═════ INPUT MATERIAL

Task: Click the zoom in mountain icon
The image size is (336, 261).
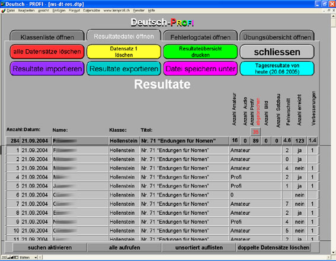Action: pos(12,257)

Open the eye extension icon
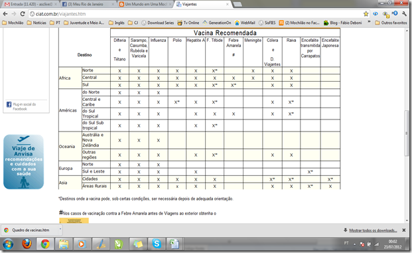coord(376,14)

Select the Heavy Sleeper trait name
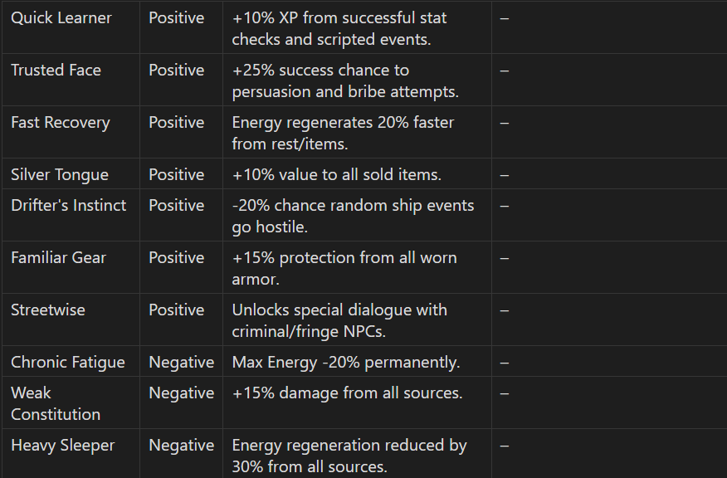pos(62,446)
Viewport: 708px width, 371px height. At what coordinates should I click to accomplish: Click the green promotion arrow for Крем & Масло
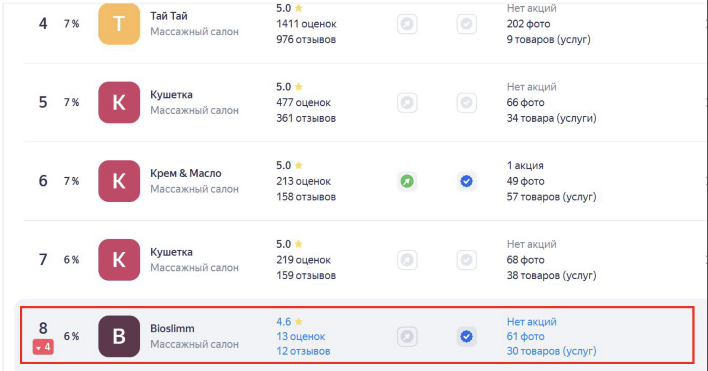407,181
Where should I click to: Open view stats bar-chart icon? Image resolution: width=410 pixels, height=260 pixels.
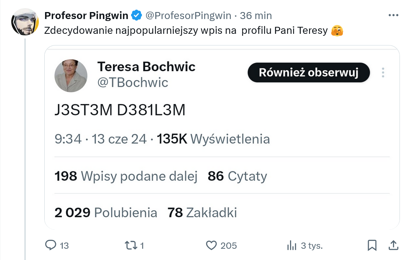pos(292,246)
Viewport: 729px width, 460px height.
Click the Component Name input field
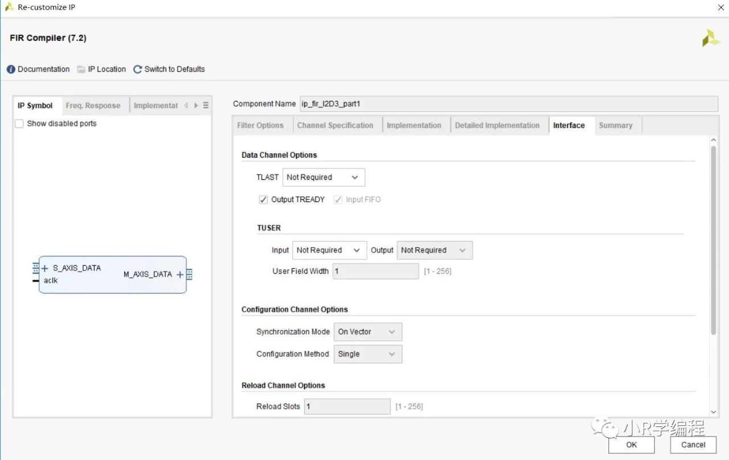pos(508,104)
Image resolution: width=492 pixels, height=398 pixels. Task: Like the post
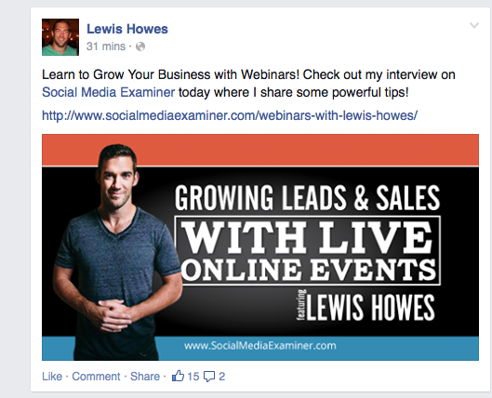coord(52,376)
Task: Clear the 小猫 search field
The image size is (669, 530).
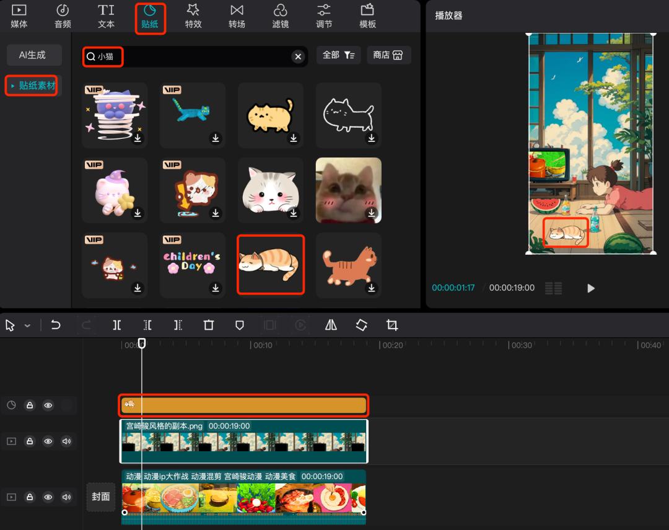Action: click(x=298, y=56)
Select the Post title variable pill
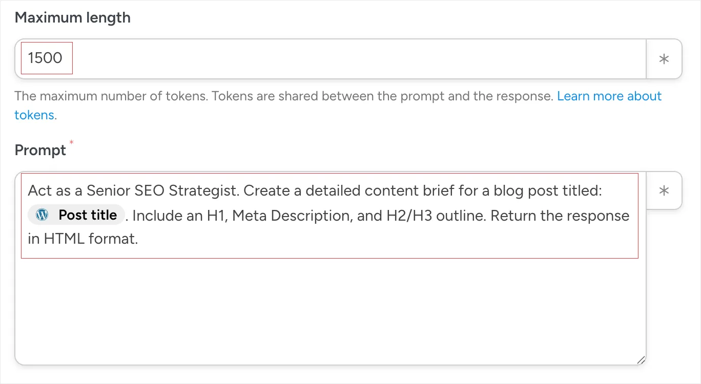The image size is (701, 384). pyautogui.click(x=87, y=215)
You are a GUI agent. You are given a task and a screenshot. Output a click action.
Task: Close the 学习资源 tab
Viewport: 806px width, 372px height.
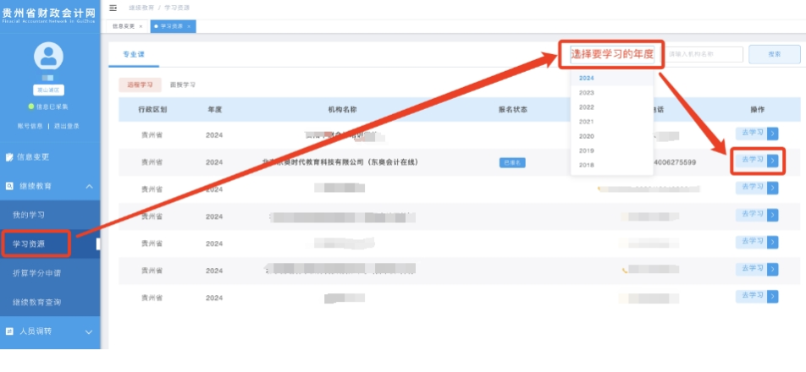point(190,26)
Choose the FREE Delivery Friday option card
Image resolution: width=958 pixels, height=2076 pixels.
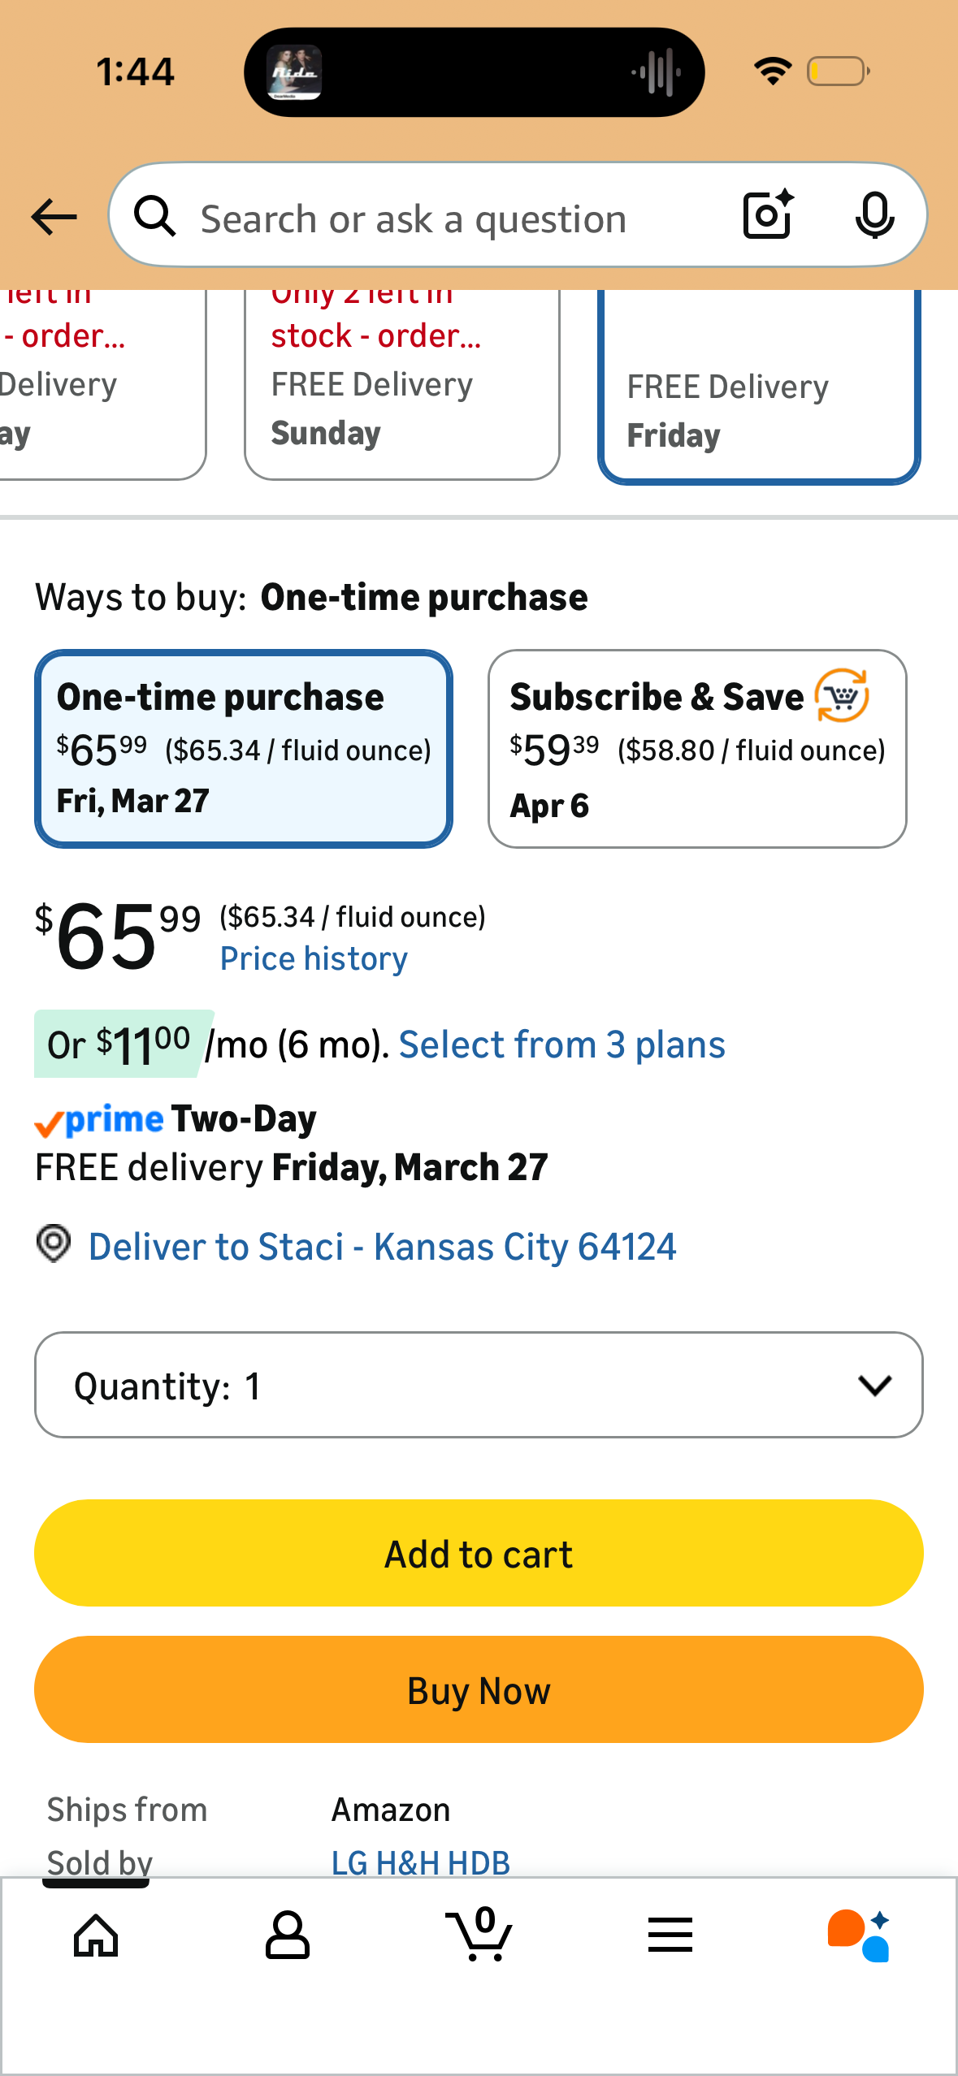(x=759, y=387)
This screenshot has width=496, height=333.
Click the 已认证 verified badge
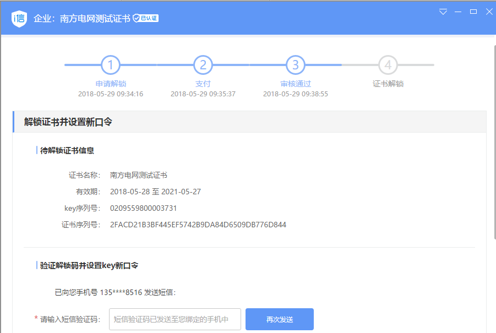point(146,18)
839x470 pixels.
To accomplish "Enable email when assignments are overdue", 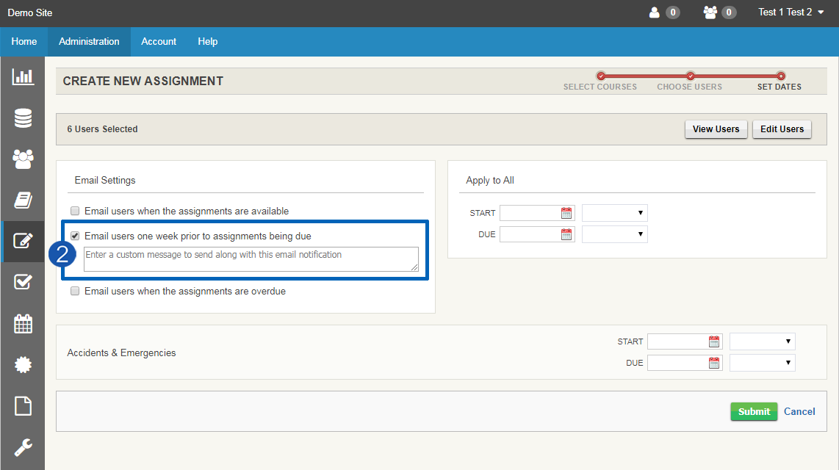I will point(75,292).
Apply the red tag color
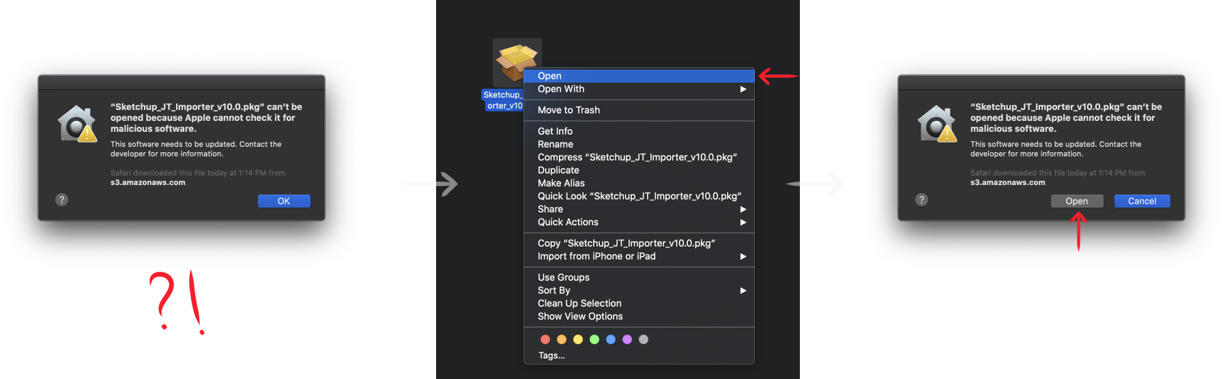Viewport: 1223px width, 379px height. click(545, 339)
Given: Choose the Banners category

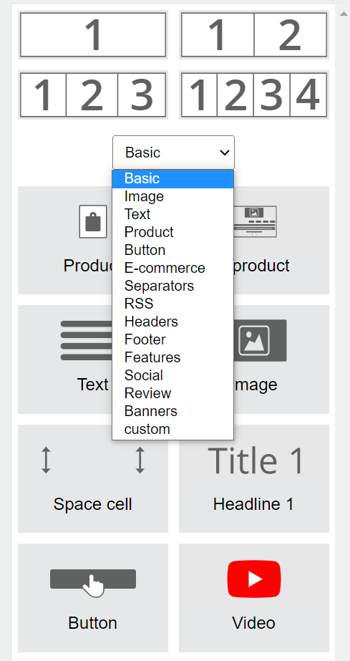Looking at the screenshot, I should 172,411.
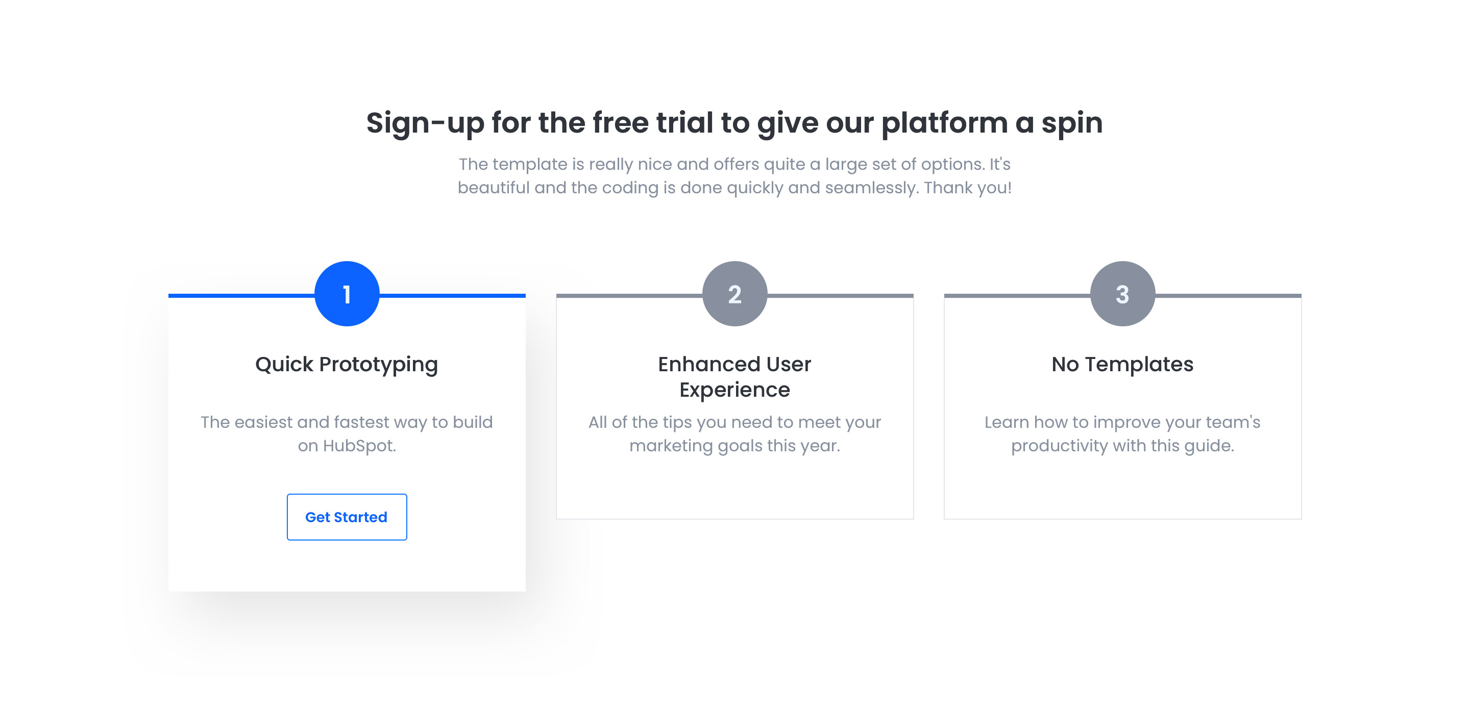Click the 'easiest and fastest way' description text
Screen dimensions: 1470x718
click(x=347, y=433)
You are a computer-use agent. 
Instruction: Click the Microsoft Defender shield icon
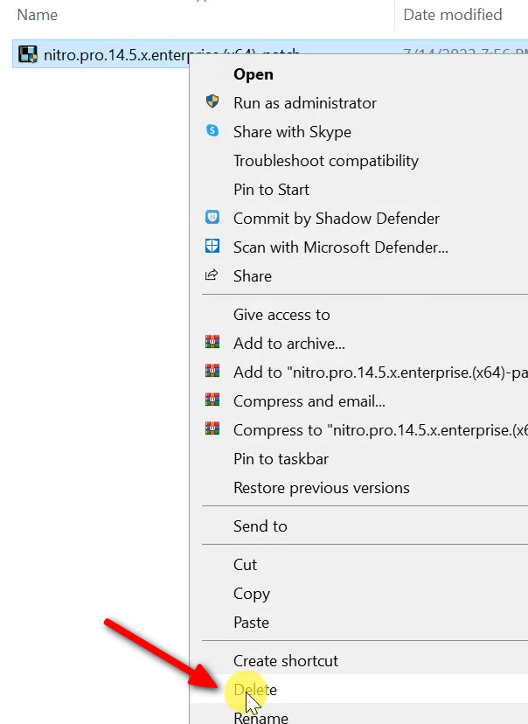point(212,247)

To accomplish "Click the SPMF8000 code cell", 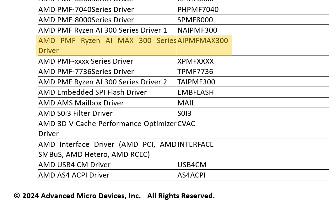I will [x=195, y=20].
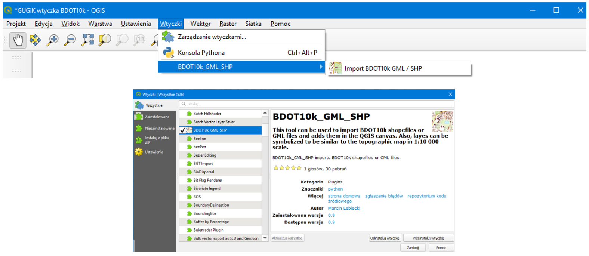The height and width of the screenshot is (256, 589).
Task: Click the Zoom Full extent icon
Action: pyautogui.click(x=87, y=40)
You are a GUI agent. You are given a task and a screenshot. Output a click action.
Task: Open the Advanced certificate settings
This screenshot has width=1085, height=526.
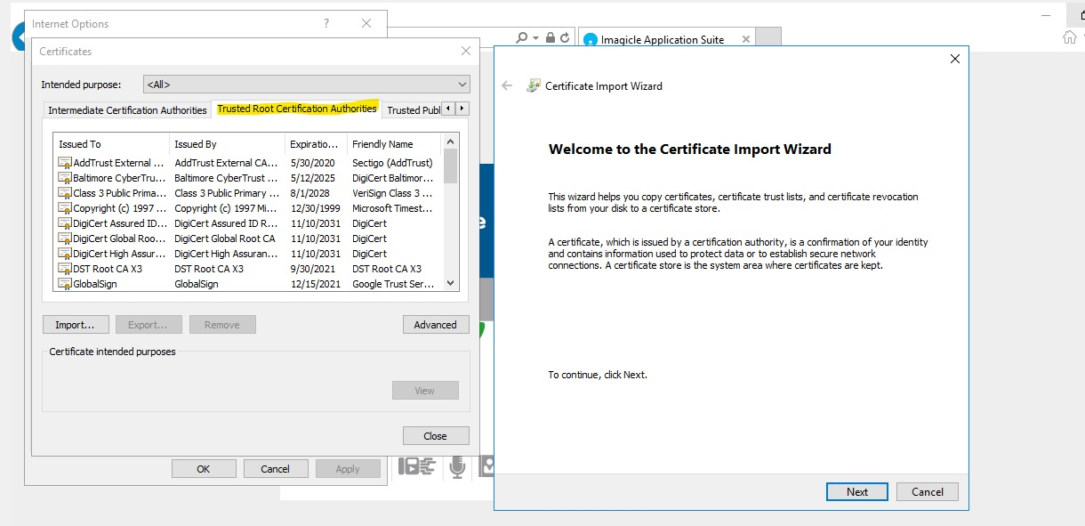point(435,325)
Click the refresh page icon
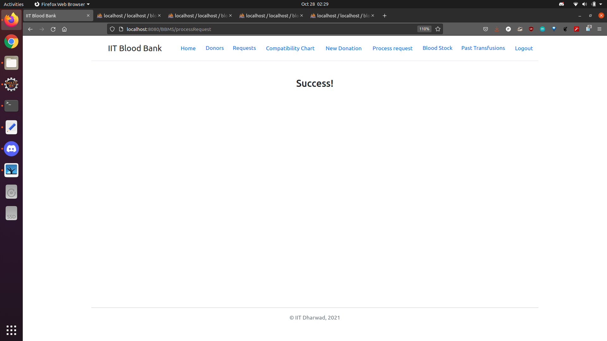Screen dimensions: 607x341 (53, 29)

══════════

* [EXERCISE PROMPT]: Treat the line with "Viewport: 729px width, 460px height." as the start and the line with "Choose the FREE Delivery Friday option card" as the end, and return exactly that span of the data above, both ends included, without pictures.

* [REPLY]:
Viewport: 729px width, 460px height.
Click the Component Name input field
pos(508,104)
Image resolution: width=492 pixels, height=398 pixels. Task: Like the post
coord(52,376)
Task: Clear the 小猫 search field
The image size is (669, 530).
Action: click(x=298, y=56)
Select the Post title variable pill
The image size is (701, 384). pyautogui.click(x=87, y=215)
You are a GUI agent. You are given a task and a screenshot. Output a click action.
Task: Close the 学习资源 tab
Viewport: 806px width, 372px height.
point(190,26)
Choose the FREE Delivery Friday option card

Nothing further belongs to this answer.